Ilderton’s eyes wavered as he took in his new visitor, unable at first to focus. When the haze of lust and wine had fled, he spat out the breast and sat up, dislodging the fat girl, who gave a petulant moan that swiftly turned into one of terror as she saw the blade pointed towards them.

‘Look what the north wind has blown our way,’ said Ilderton, his lips stained dark, as if the nipple, not the red wine, had brushed its colour onto him. ‘Girls,’ he said sharply, as the trio huddled at his side, shaking despite the heat of the fire, ‘don’t be afraid.
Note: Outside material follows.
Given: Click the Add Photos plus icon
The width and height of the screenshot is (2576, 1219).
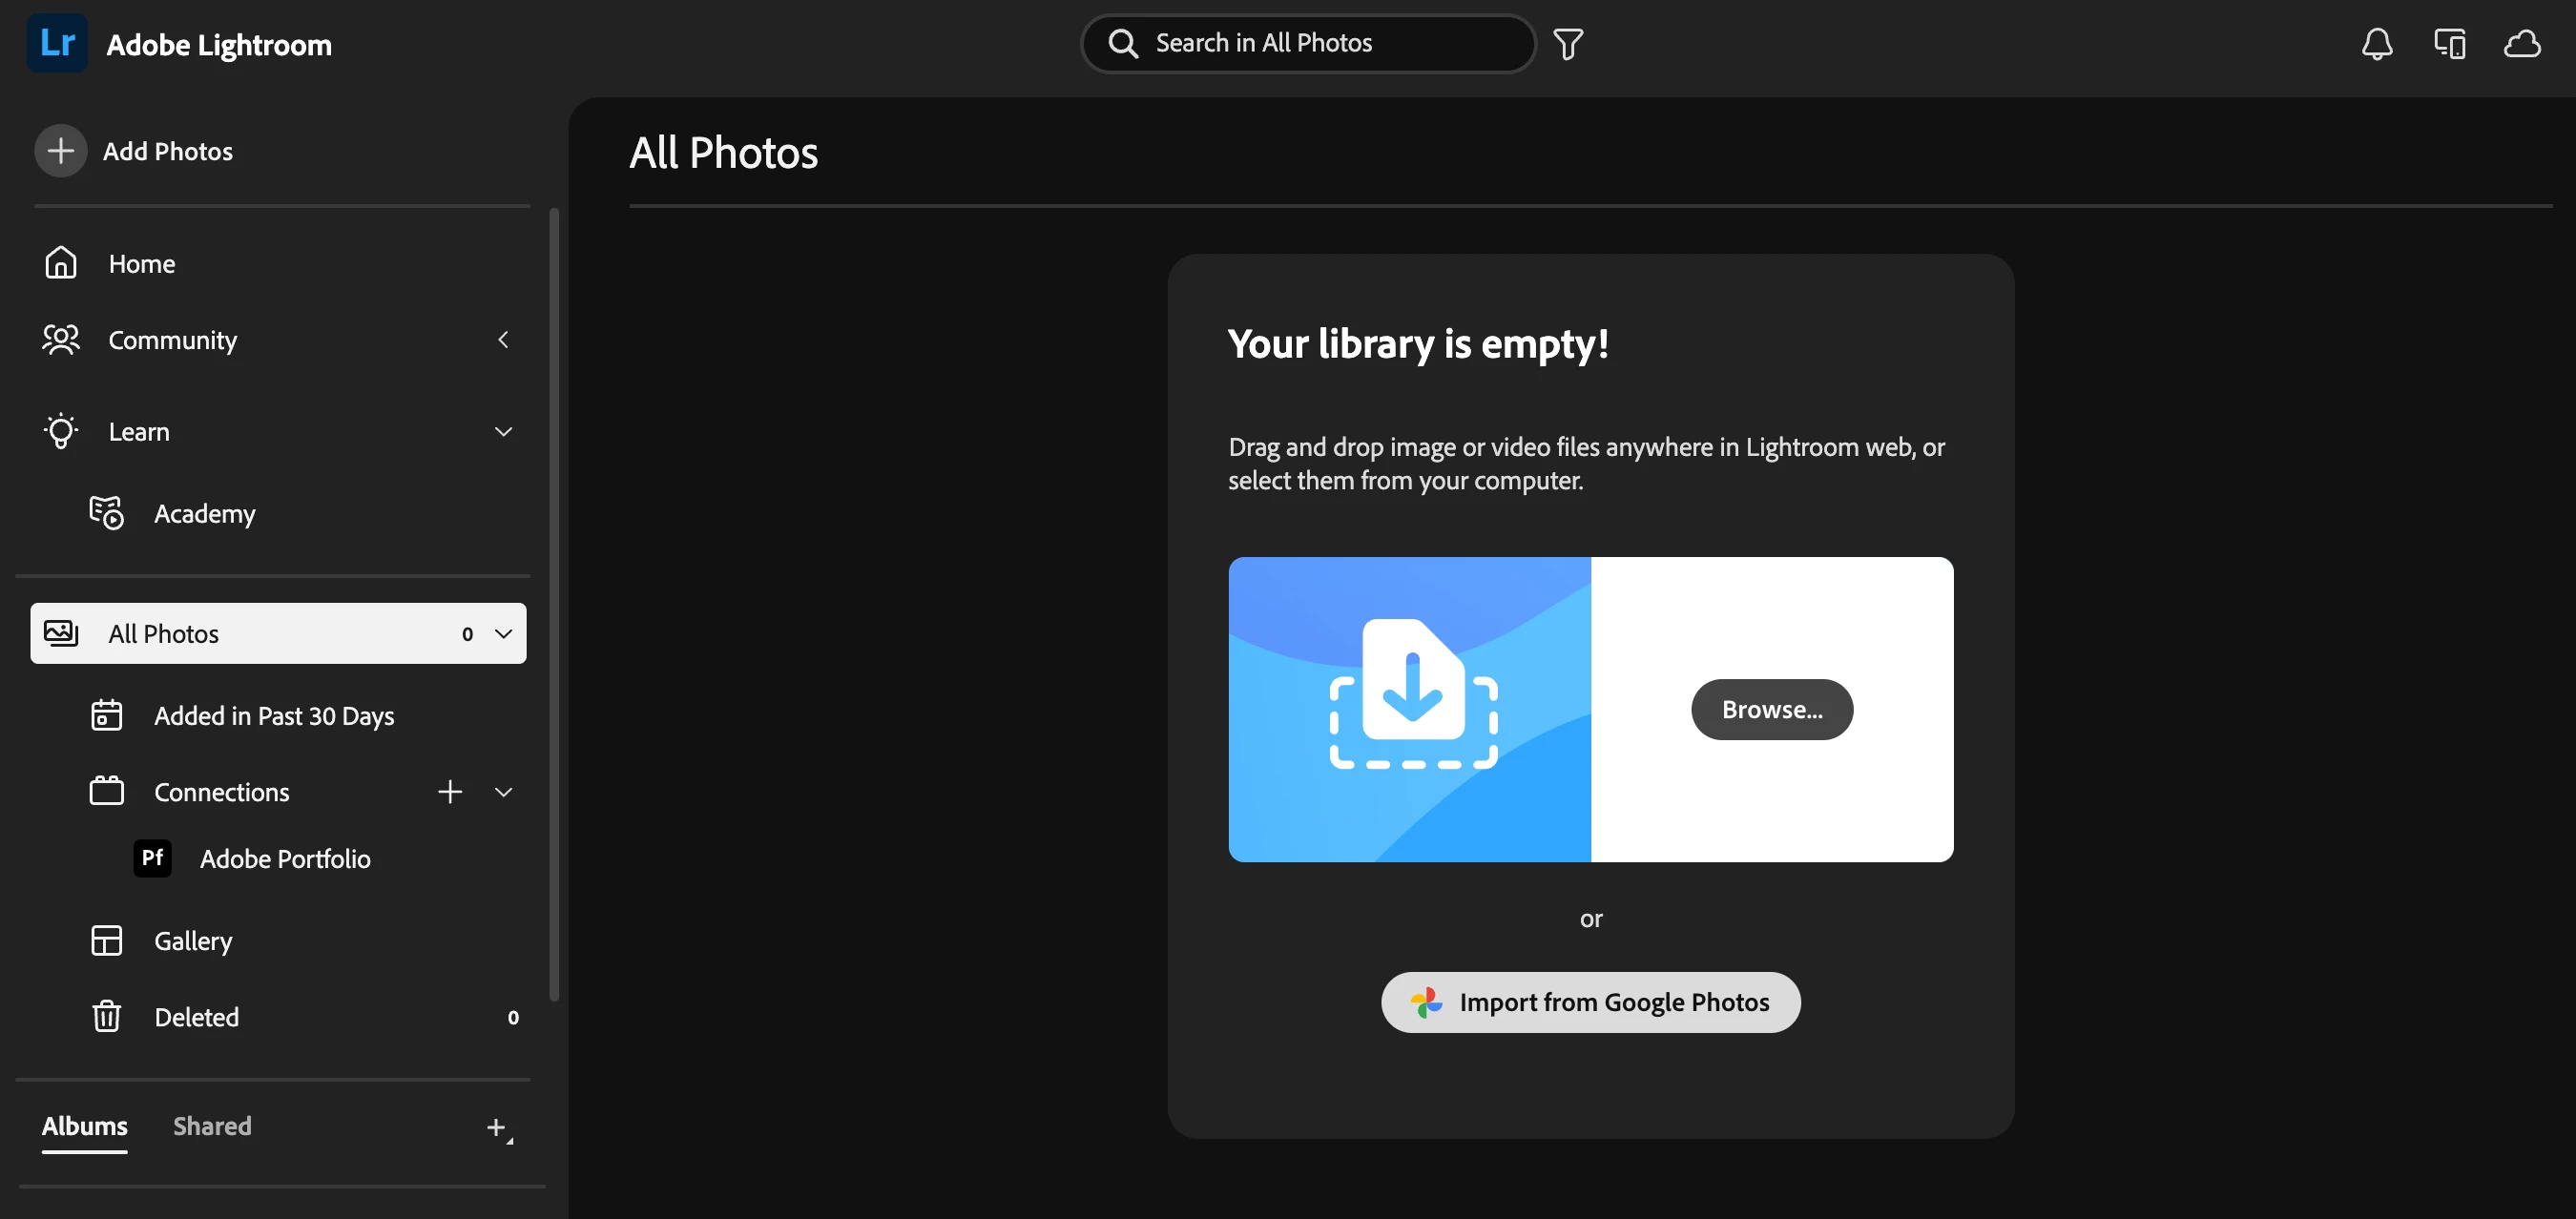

I am sure that there is something the three of you can devise that could tempt this sullen Norseman to put down his sword and forget his troubles for a while.’ As he spoke, he laced his britches and swung his legs off the bed.

‘Naw, naw,’ said Benoit. ‘Stay right where you are. Yer lassies will be safe enough, but you and I need to have a talk.’

While he spoke, Tom entered the room behind him. He surveyed the scene, unblinking despite a display of wanton nakedness he had not seen since Ma Borthwick in the village had been sent a vision of the Virgin Mary and closed her premises. Wordlessly, he herded the girls through a low door into the chamber beyond, returning only to snatch their capes from a chair by the bed. The latch dropped behind him, and Benoit was alone with the man who had sent him to a sure death.